The Macquarie Deal Sounds OK, But History Counsels for Caution [The Hub Debate]

fiber-cableThis is  a Hub Debate on the proposed Macquarie acquisition of UTOPIAParticipate in the comments or submit a response for publication to

Resolved: “UTOPIA cities are being offered a lifeline by Macquarie and, despite the estimated $18 to $20 per household utility fee increase, should take the deal.”

When I first moved to Layton in 2009, I looked around for good Internet service, and discovered that Layton was part of UTOPIA. I was told that the network build out was about three blocks from my home and would be there in no less than four months. Five years later, the build out has completely stalled, and I’m still waiting.

The topic of UTOPIA generates real angst among residents and policymakers. The original deal was poorly structured and even more poorly implemented. We’ve got a partially finished network that negatively cash flows with no sign of improvement. Current municipal policymakers are saddled with UTOPIA, and it’s a political quandary – no one wants to spend any more money, but folks are uncomfortable wasting what’s already been spent.

People feel trapped, and the desperation is evident.

For an example, look no further south than Provo, which was so relieved to be done with implementing iProvo (it’s own network project), that it handed over its network to Google for $1.00 without any profit potential while continuing to remain obligated on the incurred debt. Google swooped in as an angel to save Provo from itself and got a sweetheart deal.

Compared to the gift to Google, the Macquarie deal looks like a steal for the cities. Macquarie builds and maintains the network, connects each home, shares profits with the cities that will ideally allow them to make their debt payments, and then turns over the network in 30 years.
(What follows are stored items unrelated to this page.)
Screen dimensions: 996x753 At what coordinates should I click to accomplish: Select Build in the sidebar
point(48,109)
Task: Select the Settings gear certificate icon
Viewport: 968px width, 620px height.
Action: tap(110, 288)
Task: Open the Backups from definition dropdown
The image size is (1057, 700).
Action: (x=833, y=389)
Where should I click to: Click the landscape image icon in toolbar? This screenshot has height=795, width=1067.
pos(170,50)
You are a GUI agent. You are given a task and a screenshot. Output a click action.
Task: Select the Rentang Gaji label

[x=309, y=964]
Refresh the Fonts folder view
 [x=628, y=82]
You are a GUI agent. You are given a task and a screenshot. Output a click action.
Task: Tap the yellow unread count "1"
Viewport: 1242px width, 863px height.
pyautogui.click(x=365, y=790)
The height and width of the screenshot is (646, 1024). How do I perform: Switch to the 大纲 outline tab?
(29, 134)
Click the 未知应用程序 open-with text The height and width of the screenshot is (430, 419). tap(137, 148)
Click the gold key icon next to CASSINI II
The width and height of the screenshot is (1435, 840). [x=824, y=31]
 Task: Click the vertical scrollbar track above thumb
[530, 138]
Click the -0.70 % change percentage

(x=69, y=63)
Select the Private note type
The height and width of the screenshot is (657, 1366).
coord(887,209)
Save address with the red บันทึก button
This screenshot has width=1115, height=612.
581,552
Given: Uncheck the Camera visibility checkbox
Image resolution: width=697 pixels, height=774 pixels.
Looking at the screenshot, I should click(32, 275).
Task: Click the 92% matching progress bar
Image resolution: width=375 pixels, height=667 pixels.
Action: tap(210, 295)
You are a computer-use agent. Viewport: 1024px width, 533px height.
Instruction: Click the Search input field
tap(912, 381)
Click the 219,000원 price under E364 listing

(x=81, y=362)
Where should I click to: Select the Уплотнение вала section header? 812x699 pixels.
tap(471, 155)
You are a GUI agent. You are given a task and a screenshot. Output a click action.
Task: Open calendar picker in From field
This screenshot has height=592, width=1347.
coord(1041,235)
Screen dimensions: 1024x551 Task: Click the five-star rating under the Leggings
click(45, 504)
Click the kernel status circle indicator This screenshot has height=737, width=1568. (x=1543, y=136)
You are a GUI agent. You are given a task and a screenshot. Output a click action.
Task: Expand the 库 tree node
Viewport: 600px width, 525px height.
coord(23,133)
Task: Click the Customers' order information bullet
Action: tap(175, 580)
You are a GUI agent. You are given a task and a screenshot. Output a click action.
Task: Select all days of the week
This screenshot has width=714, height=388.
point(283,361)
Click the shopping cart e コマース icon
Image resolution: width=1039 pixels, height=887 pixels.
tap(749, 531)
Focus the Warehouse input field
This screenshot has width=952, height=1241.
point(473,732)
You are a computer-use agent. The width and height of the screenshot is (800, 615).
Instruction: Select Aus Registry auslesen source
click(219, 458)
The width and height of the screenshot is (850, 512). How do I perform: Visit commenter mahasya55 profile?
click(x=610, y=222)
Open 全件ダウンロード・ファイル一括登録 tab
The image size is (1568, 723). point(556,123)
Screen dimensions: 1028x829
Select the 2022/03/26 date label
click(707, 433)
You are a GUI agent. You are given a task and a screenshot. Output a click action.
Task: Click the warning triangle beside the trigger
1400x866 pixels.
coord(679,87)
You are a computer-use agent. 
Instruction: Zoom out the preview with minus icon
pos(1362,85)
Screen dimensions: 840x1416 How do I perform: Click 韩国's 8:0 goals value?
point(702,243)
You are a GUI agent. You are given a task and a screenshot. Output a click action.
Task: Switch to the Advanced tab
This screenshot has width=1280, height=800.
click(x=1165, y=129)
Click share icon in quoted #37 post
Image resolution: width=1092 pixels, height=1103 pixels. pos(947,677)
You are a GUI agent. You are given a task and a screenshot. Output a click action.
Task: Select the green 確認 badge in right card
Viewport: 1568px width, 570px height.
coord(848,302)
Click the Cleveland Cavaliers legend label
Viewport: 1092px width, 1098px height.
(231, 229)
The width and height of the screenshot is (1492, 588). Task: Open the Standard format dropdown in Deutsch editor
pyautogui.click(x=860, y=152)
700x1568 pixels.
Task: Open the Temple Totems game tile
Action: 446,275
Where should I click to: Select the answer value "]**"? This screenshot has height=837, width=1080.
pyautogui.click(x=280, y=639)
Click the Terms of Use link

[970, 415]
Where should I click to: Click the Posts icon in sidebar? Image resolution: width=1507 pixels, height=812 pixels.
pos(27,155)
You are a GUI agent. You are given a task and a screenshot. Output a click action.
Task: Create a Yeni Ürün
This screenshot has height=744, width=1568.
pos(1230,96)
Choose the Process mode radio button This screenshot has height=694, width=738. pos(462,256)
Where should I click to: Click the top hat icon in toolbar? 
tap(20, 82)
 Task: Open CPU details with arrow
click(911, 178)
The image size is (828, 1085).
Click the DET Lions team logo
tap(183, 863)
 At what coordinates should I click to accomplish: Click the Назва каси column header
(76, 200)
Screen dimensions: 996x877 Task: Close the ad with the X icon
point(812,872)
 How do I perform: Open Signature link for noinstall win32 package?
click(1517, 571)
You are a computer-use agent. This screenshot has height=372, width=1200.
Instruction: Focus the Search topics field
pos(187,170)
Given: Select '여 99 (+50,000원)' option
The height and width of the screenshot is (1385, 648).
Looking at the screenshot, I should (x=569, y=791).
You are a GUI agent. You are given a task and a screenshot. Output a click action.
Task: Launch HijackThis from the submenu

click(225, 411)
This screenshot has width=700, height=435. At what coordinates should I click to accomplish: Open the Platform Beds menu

All for a $20 mandatory utility fee assessed against every home, which is paid to Macquarie for its trouble in building and maintaining the network. The $20 also guarantees to each resident basic Internet service (3MB down).

On its face, the Macquarie deal seems like a good option, if only in comparison to the alternative.

But cities should be cautious.

They are in this mess because of a poorly negotiated, conceived, and implemented deal. Rushing into anything with Macquarie doesn’t fix things if they end up in the same situation with different parties down the road.

This deal needs to be negotiated carefully, not seized, “as-is,” like a life preserver. Realize that Macquarie likes it principally because they’re going to get the ultimate in guaranteed income—municipal tax revenues not tied to income or consumption. They get it over the course of 30 years.

Macquarie does not hold all the cards, and the cities shouldn’t negotiate like it does.

What happens in 30 years if the technology is obsolete? What happens if the maintenance obligations of Macquarie are poorly negotiated and carried out? What happens in 15 years, if the utility fee still only gives access to Internet with a maximum 3MB download? Heck, what happens to the usability of Internet at those speeds in two years?

All of a sudden the mandatory utility fee looks an awful lot like additional payment on debt and not fee-for-service.

I’m inclined to favor the Macquarie deal over the alternatives that I see. But I’m trying my best not to be blind about it. If there’s one thing that I’ve learned in years of watching government it’s: You always can make things worse.